The Department of Migrant Workers (DMW) assured that there will be no more cases of overseas Filipino workers (OFWs) in Saudi Arabia returning home without getting their salaries.
As the country resumes the deployment of workers to the Middle East, DMW Secretary Susan Ople said the Philippines and Saudi Arabia have inked deals to assure the welfare of OFWs.
“First time, iba na ang kontrata. May insurance para sa domestic workers at sa skilled workers. Hindi na mauulit na uuwing walang suweldo ang mga OFW,” Ople said.
“Hindi tayo basta lang magbubukas ng Saudi deployment na walang malinaw at matibay na pundasyon para sa proteksyon ng ating mga manggagawa.”
“Hindi tayo basta lang magbubukas ng Saudi deployment na walang malinaw at matibay na pundasyon para sa proteksyon ng ating mga manggagawa,” she added.
In 2016, about 9,000 OFWs from Saudi Arabia were repatriated by the Philippine government after they stopped receiving their salaries.
Through the help of state lawyers, the OFWs won the case but have yet to get paid.
The Saudi government has not complied with the promise it made in 2021 to settle the P4.6 billion worth of salaries.
“The DMW expects a delegation from the Saudi MHRSD (Ministry of Human Resources and Social Development) to arrive for a bilateral meeting to discuss, among others, a review of OFW salaries and automation of recruitment processes.

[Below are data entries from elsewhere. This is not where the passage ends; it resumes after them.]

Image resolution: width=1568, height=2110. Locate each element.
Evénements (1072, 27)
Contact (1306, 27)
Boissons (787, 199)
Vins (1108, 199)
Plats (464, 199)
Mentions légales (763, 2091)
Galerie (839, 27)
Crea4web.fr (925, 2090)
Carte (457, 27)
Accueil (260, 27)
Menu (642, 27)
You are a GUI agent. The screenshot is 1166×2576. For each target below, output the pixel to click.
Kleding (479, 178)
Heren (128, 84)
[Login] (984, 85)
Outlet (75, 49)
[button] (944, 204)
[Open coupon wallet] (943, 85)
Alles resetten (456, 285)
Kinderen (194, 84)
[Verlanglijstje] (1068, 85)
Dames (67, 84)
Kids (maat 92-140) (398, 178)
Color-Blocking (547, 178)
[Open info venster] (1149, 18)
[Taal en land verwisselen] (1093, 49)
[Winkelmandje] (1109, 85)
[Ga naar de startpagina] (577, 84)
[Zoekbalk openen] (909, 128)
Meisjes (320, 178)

The said delegation will also discuss with the DMW the status of cases involving the unpaid salaries of thousands of Filipino construction workers dating back in 2016,” Ople said.
She said DMW labor offices in Riyadh, Jeddah, and Al-Khobar would resume accepting offers of employment for skilled Filipino workers after a year of non-hiring of new workers.
The Department of Labor and Employment suspended deployment to Saudi in 2021 due to reports of abuses and unpaid wages.
DMW Undersecretary Patricia Yvonne Caunan said among the labor reform measures jointly adopted by the Philippines and Saudi Arabia are:
- Employment contract with insurance coverage for domestic workers and skilled workers covering unpaid salaries, airfare, and refund of recruitment costs in case of unfinished contracts, and other contingencies. The Saudi government will shoulder the insurance cost for skilled workers while Saudi employers are mandated to pay for the insurance coverage of Filipino domestic workers.
- Pre-termination clause in the contract that would specifically allow a domestic worker to transfer to or change employers before the end of the contract based on certain grounds, such as the non-payment of salary and cases of abuse/maltreatment.
- Adoption of a joint alternative dispute settlement mechanism that would pave the way for a more transparent, fair, and amicable settlement of employment disputes.
- Integration of the contract and implementation of the Wage Protection Program, which will regulate and ensure the timely payment of wages to all OFWs.
- Direct referral of cases involving the trafficking and exploitation of OFWs to the MHRSD through its anti-human trafficking department.
There will also be welfare desk offices (WEDO) in all Saudi recruitment agencies.
“Kung wala silang welfare officer, wala silang job order.”
“Lahat ng Saudi recruitment agencies ay kailangang mag-hire ng sarili nilang WEDO. Kung wala silang welfare officer, wala silang job order,” Ople said.
The DMW and the Saudi government will likewise have blacklist and whitelist categories for recruitment agencies and employers.
The blacklist will include abusive employers and agencies while those who are following the rules and treating the workers properly will be on the whitelist.
Victims of human trafficking will be assisted by the Saudi government based on referrals from the DMW.
Payments will be made via digital or electronic methods, which means concrete evidence if the salary is delayed or incorrect.